Le réalisateur, Emmanuel Bourdieu, ne s’en cache pas. Son Céline, librement adapté du livre de Milton Hindus, est une commande ¹. Elle émane de Jacques Kirsner, producteur animé autant par son amour du cinéma que par son militantisme ². « Quand on a été trotskiste, on le reste », affirme-t-il volontiers. Issu d’une famille originaire d’Europe centrale (en partie décimée sous l’Occupation), il a été l’un des principaux dirigeants du mouvement trotskiste lambertiste et de l’OCI (Organisation communiste internationaliste). Était-il la personne idoine pour produire un film équitable sur Céline ? Toujours est-il que cette réalisation constitue une charge sans nuances de l’écrivain en exil.  Denis Lavant  surjoue  à l’envi  un Céline simiesque, vociférateur et lubrique. Le  personnage est tellement caricatural qu’il en devient franchement  détestable ³. Objectif atteint. Par ailleurs, bien des libertés sont prises avec la vérité historique.  Ainsi,  la pétition qu’Hindus lança aux États-Unis est présentée comme ayant été décisive pour empêcher l’extradition de Céline. C’est pour le moins exagéré. Le personnage de Lucette (Géraldine Pailhas)  n’est pas davantage conforme  à ce qu’elle fut.  On la voit  menacer Céline de le quitter si Hindus s’en va de manière précipitée (!). Dans la réalité, Lucette fut aussi dévouée que soumise à son époux. Quant à Hindus (Philip Desmeules), il est le parangon du dévouement, alors qu’en fait, il n’hésita pas à rendre public un témoignage défavorable à Céline en attente de son jugement : « Je publie ce livre parce qu’il constitue, après dix ans, une réponse à la polémique que Céline a livrée à ma race ». Ce côté revanchard n’apparaît pas dans ce film dénaturé par un manichéisme sommaire. Un candide éperdu d’admiration face à un démon paranoïaque et sadique, c’est une trouvaille. Ceux qui ignorent tout de la personnalité de Céline, assurément complexe et ambivalente, vivront désormais avec une image bien peu avantageuse de lui, à la grande satisfaction de ses détracteurs ainsi confortés dans leur détestation. Ajoutons que la mise en scène est d’un académisme pesant, ce qui n’arrange rien. L’affiche est surchargée de sens et de symboles comme le film lui-même 4. Après la projection, le constat émis par l’écrivain à la fin de sa vie revient irrésistiblement à l’esprit : « Dieu qu’ils étaient lourds ! ».

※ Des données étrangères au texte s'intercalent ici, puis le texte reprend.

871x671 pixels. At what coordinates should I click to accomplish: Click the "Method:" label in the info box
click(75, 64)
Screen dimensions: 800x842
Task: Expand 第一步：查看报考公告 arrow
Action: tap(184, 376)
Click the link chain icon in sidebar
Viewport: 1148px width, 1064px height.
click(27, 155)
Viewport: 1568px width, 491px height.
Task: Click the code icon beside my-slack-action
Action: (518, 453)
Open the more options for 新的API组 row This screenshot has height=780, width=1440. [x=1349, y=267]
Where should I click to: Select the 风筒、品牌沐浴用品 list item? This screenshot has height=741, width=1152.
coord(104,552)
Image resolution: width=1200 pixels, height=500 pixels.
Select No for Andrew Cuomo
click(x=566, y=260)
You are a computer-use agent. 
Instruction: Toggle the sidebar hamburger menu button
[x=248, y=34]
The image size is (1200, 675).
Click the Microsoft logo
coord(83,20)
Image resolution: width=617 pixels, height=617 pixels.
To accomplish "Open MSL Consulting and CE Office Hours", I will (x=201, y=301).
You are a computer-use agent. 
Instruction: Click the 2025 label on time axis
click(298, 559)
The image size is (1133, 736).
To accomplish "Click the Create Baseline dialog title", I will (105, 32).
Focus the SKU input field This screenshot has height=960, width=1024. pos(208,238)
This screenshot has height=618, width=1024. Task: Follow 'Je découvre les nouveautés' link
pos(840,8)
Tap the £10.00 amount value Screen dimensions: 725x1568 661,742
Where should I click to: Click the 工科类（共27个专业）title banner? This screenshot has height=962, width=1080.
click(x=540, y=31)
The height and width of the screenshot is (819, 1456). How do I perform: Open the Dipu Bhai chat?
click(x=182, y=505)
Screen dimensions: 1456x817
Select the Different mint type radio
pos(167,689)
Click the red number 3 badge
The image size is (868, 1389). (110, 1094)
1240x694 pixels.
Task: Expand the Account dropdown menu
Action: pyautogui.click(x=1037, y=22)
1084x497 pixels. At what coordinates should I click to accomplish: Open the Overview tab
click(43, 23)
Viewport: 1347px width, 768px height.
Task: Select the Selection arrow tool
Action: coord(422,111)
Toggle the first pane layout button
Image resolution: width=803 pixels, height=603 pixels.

• BOURDIEU, Emmanuel : Louis-Ferdinand Céline (Deux clowns pour une catastrophe). 1 h 37. Le film sera diffusé sur la troisième chaîne de la télévision française. Le livre de Milton Hindus a été réédité en 2008 sous le titre (fallacieux) Rencontre à Copenhague (L’Herne).

  1. Ce n’est pas la première. Jacques Kirsner lui avait déjà commandé un film pour la télévision : Drumont, histoire d’un antisémite français (2013).
  2. Dans le second tome de son Encyclopédie politique française (2005), le regretté Emmanuel Ratier lui consacre une notice aussi substantielle qu’édifiante.
  3. Frédéric Vitoux, biographe de Céline, n’est pas moins sévère : « Que nous montre Bourdieu, en somme ? Un petit vieillard fébrile, éructant, gâteux, paranoïaque, voyeur et parfaitement repoussant. Qu’importe si Céline, âgé de 54 ans, était grand et si, même sous ses dehors clochardisants, il témoignait d’une véritable beauté lorsque ses douleurs physiques lui laissaient un instant de répit ! Denis Lavant déploie bien des efforts pour insuffler une forme de pathétique tension à cet homme si contradictoire. Mais où sont les prodigieux monologues de Céline, souvent cocasses, quand il se laissait emporter par son flot oratoire, comme dans un état inspiré où se faisait entendre l’écho ou l’ébauche de ses futurs écrits ? Ils ont disparu avec lui. Restent de pauvres dialogues qui ne sonnent pas juste. » (Le Figaro, 9 mars 2016).
  4. J’emprunte la formule à Pierre Assouline : « Quel célinéma ! », La République des livres, 5 mars 2016.